Ironic for a therapist, I’d say.

You might say it's independence.

Or some might describe it as stubbornness.

At the heart, though, I think it’s something completely different.

When your reality, as a child, is that help doesn’t come; when you’re awash with your emotions, and a parent is unable to attune to that, but just stay in their own needs, a quiet desperation starts to build.

I’m in this alone. I can’t trust that I will be saved or helped.

Fast forward to your teens and adult years, and that feeling gets cemented.

If at your core, you believe no help will come or be offered, why on earth would you ask?
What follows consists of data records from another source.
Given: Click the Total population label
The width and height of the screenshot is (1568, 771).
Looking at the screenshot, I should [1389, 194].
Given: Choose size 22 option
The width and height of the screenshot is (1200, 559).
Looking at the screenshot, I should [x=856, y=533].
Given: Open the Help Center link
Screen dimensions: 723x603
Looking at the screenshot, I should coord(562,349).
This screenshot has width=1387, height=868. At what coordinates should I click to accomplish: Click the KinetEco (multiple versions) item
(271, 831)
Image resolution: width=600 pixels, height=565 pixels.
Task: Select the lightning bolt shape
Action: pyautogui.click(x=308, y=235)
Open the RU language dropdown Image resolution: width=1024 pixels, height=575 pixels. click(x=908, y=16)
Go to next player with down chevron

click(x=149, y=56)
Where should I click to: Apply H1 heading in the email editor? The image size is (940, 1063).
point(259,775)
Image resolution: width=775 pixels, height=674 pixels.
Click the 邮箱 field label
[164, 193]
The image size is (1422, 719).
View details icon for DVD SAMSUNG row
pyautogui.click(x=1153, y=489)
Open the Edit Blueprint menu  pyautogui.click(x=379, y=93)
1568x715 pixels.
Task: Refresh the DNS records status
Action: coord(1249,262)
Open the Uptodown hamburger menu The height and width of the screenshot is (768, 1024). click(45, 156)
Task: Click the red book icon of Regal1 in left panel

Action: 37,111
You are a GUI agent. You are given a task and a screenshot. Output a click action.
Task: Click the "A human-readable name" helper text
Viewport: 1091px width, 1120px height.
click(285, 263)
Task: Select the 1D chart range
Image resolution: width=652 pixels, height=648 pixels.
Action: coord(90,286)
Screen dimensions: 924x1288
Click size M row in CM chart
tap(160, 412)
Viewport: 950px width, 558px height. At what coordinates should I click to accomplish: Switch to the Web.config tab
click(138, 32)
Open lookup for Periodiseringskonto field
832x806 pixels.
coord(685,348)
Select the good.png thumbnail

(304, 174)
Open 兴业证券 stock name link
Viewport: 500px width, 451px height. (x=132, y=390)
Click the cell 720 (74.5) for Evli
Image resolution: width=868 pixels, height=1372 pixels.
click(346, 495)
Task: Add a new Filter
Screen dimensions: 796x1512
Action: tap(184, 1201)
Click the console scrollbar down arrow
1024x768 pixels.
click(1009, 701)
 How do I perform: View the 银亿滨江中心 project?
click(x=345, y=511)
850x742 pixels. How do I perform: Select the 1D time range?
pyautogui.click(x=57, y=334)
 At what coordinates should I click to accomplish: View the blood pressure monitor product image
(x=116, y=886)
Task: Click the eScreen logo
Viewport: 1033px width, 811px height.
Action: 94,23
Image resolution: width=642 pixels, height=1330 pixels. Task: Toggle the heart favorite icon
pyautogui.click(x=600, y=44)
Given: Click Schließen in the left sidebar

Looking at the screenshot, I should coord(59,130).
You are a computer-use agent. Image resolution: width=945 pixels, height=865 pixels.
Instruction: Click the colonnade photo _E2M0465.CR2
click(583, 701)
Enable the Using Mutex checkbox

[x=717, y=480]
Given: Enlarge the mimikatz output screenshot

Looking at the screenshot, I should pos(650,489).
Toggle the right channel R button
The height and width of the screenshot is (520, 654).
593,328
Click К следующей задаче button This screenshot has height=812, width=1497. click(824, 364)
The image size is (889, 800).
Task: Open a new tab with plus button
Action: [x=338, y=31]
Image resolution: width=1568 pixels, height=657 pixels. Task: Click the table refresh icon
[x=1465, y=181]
It doesn’t enter into your thinking.

If you grew up in a narcissistic family or with emotional neglect, that feeling can also be compounded by another experience.

You take the risk, as any child would, of asking for help.

The response that comes back to you is on a spectrum.

From blankness, via stop complaining, to something more extreme. Humiliation, mocking or dismissal. 

A few times of that happening and you stop trying.

Anything to avoid that rejection. The reality that comes with that self-quieting is that you end up rejecting yourself.

Switch back to adulthood and that fear of making yourself vulnerable again is pervasive.

Anything but the humiliation or despair of no help being offered.

Or your need being made fun of.

New ways of seeing old patterns

These days, I’m starting to see a shift in my understanding.

For most of my life, my take on things has been from the 'outside in'.

What I mean by that, is that these external circumstances - disappointments, hurts, neglect, abuse - have defined my experience.

How could I not feel those things, if those experiences hadn’t happened?

Now I’m not denying the reality of those experiences.

Some, if not all, were true.

But what made them true for me, my perception of them as either bad or difficult or a problem, is entirely made from my own thinking. 

Put it another way. The same thing can happen to me twice, and my experience of it is completely different.

How? Well let’s put it to the test.

A thought experiment

I’m sitting in a cafe and someone bumps into me. And then another. And a third time.

I fume internally for the impoliteness or lack of mindfulness.

I get transported into a spiral of thinking about how I’m not seen or treated badly. I feel invisible. Disrespected.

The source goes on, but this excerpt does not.